YSGP: Çerkes Soykırımı'nu Unutmuyoruz!

21 Mayıs 2013 20:54  

 

YSGP: Çerkes Soykırımı'nu Unutmuyoruz!

YSGP, Rusya Federasyonu, Çerkes Soykırımı’nı tanımaya çağırdı. Aynı doğrultuda, Türkiye’deki Çerkeslerin kendi dilleriyle eğitim ve yayın yapabilme taleplerinin karşılanmasını istedi

Yeşiller ve Sol Gelecek Partisi Eş Sözcüleri Sevil Turan ve Arif Ali Cangı tarafından yapılan açıklamada; "Rusya Federasyonu'nu, Çerkes Soykırımı’nı tanımaya çağırıyoruz. Aynı doğrultuda, Türkiye’deki Çerkeslerin kendi dilleriyle eğitim ve yayın yapabilme taleplerinin karşılanmasını istiyoruz." dendi.

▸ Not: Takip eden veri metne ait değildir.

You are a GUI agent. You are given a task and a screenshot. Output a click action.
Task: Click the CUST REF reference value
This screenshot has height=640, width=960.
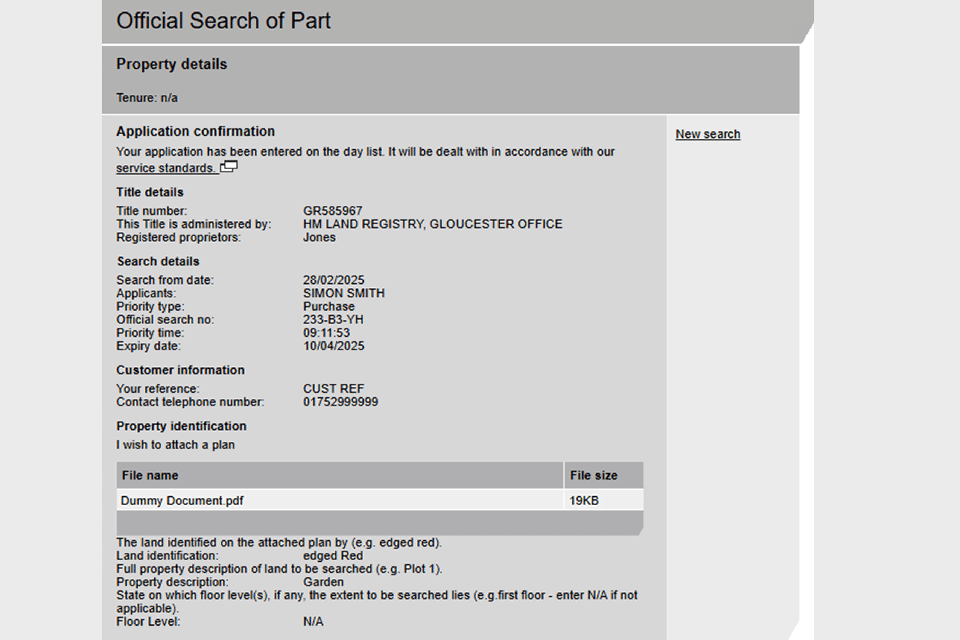pos(333,389)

Açıklamanın tam metni şöyle:

21 Mayıs 1864’te Kafkasya, Anadolu ve Ortadoğu’yu sonsuza kadar değiştiren bir felaket meydana geldi. Kuzey Kafkasya’nın kadim halklarından Çerkesler, Rus Çarlığı’nın yüzyıllardır süren emperyalist ve sömürgeci istila dalgası karşısında yenilgiye uğradılar. Kadim ülkeleri için savaşan Çerkeslerin katledilmesi acılı bir son değil, daha da acılı felaketleri getiren bir sürecin, on yıllara yayılan ve etkileriyle bugün de devam eden Çerkes Soykırımı’nın başlangıcıydı. Rusya sağ kalan Çerkeslerin çoğunluğunu sürdü. Sürülenleri, Osmanlı İmparatorluğu kabul etti.

Kafkasya’dan Osmanlı topraklarına uzanan büyük sürgün yolculuğu, hem Karadeniz’den geçerken hem Anadolu’ya yerleştirilme süreçlerinde salgın hastalıklar ve zorlu koşullar nedeniyle büyük sayıda ölüme yol açtı. 19. yüzyılın modernleşen ve merkezileşen Osmanlı devleti, Çerkesleri, büyük bir nüfus mühendisliği projesi doğrultusunda, kendisi için sorunlu Müslüman ve gayri Müslim toplulukların bulunduğu yerlere, bir emniyet supabı gibi yerleştirdi. Böylece Çerkesler binlerce yıllık efsanevi ülkelerinden kopmakla kalmadılar, imparatorluk coğrafyasının Balkanlar’dan Filistin’e kadarki her tarafına dağıtıldılar, birbirlerinden koparıldılar. Ülkelerine geri dönme çabaları, hem güç yaşam koşulları hem de her iki devletin çıkardığı zorluklarla engellendi.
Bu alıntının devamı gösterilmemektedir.